By Dave Ahearn

A new paper urges killing the Air Force F-22 Raptor supersonic-superstealth fighter aircraft program, the Air Force-Marine Corps V-22 Osprey tilt-rotor aircraft, the Navy DDG 1000 destroyer, and also urges abandoning plans to increase Virginia-class submarine purchases from one to two per year.

Another recommendation is that missile defense programs be kept indefinitely in a research and development mode.

For the Army, the paper recommends replacing Humvees, but recommends slowing the largest Army procurement program, the Future Combat Systems.

Overall, the paper urges spending more on military personnel and less on hardware generally, saying that the shift is needed to meet threats of rogue states and terrorists, while downplaying any threats that near-peer competitor nations pose to the United States.

The report, entitled “Restoring American Military Power: Toward a New Progressive Defense Strategy for America,” is authored by Lawrence Korb, a fellow with the Center for American Progress, a progressive Washington think tank, and Max Bergmann.

The paper asserts that the Department of Defense (DoD) failed to adjust to new realities, such as the end of the Cold War and the rise of terrorism and rogue states, and the fact that U.S. forces are stretched thin.

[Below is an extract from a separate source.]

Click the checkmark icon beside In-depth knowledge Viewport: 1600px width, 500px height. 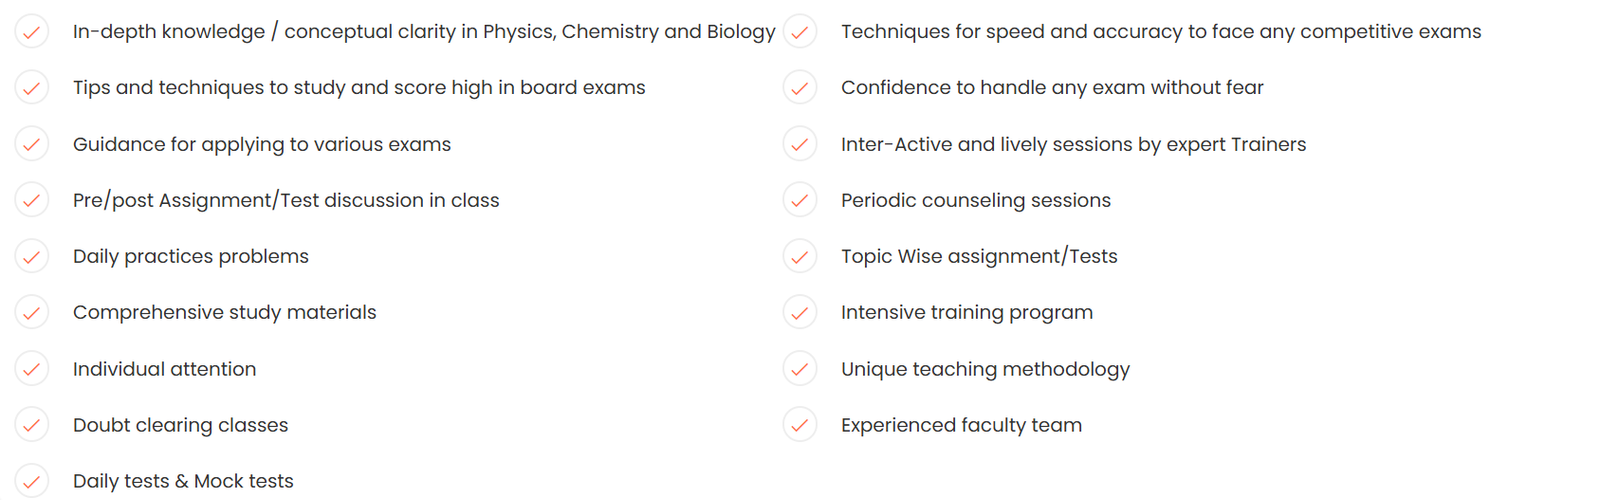32,32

Criticizing former Secretary of Defense Donald Rumsfeld for canceling only two major procurement programs, the paper asserts that DoD needs to rebalance its procurement priorities and move away from platforms designed years ago.

As well, the paper urges creation of a unified procurement budget that would exceed the limits of the DoD, so that, for example, it would be easier to cancel a military acquisition program and use the money instead to buy more equipment for the Coast Guard, which is part of the Department of Homeland Security.

To be sure, the paper calls for continuing some Pentagon procurement programs, such as continued purchase of C-17 transport planes and procurement of the next-generation KC-X aerial refueling tanker aircraft.

The paper also calls for procurement of the next-generation aircraft carrier, CVN-78 (the USS Gerald Ford), and the Maritime Prepositioning Force, saying they can project force when nations deny the United States permission to use forward bases in their territories.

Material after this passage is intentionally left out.